Twenty-two Canadians died as a result of the listeriosis crisis caused by Maple Leaf Foods in Toronto.

Ottawa (7 June 2010) - Little has changed in Canada in terms of keeping the country's food supply safer in the wake of the 2008 listeriosis outbreak at Maple Leaf Foods in Toronto.

Although Canada edged up one spot to fourth place from fifth in the 2010 Food Safety Performance World Ranking, the improvement is more a reflection of deteriorating standards in a number of other countries rather than improvement at home, says a food policy expert at the University of Regina.

"Basically, Canada has moved up one because some have actually moved down," concludes Sylvain Charlebois, associate director of the university's graduate school of public policy.

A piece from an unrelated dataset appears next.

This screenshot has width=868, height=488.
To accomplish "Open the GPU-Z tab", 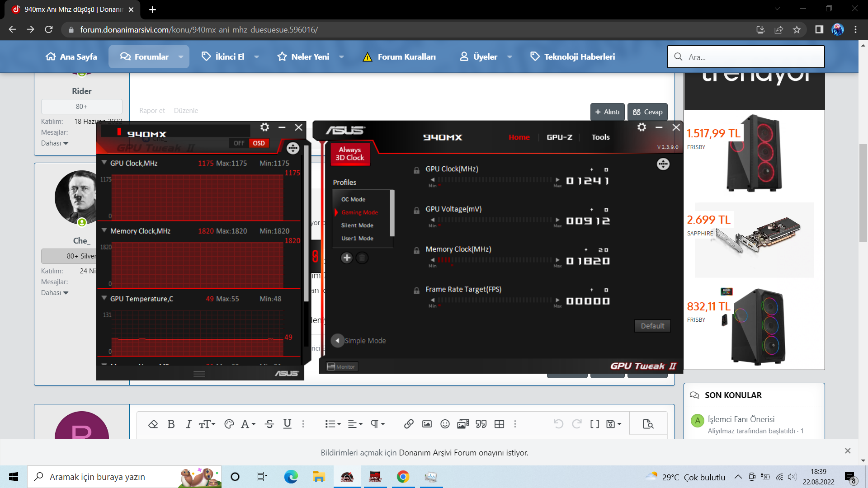I will [559, 137].
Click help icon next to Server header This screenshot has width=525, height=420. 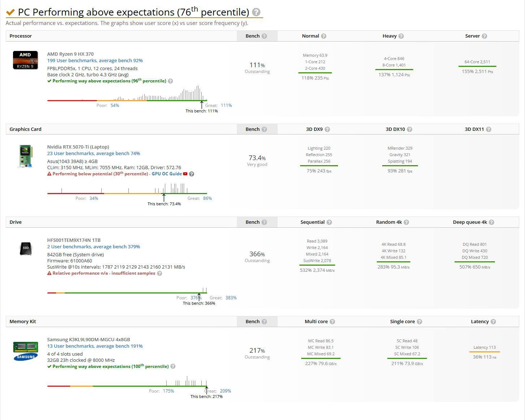click(x=484, y=36)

Denmark, Australia and the United Kingdom were ranked at the top among 17 countries included in the stuty. Italy, France and Ireland were at the bottom.

"My sense is that many countries do have a lot of work to do, but when you compare Canada with everyone else, Canada does quite well," Charlebois told CanWest News.

Since the last rankings were published in 2008, Canada's food safety system was shaken by the 2008 listeriosis outbreak in which 22 Canadians, mostly elderly living in long-term care facilities, died after consuming tainted deli meats produced at a federally-regulated plant run by Maple Leaf Foods.

Ottawa committed $75 million in the wake of the outbreak to implement the recommendations for improvement. The Canadian Food Inspection Agency (CFIA) has also spent a portion of a $113-million pool of money committed in 2008 to improve food and consumer safety through a food and consumer safety action plan.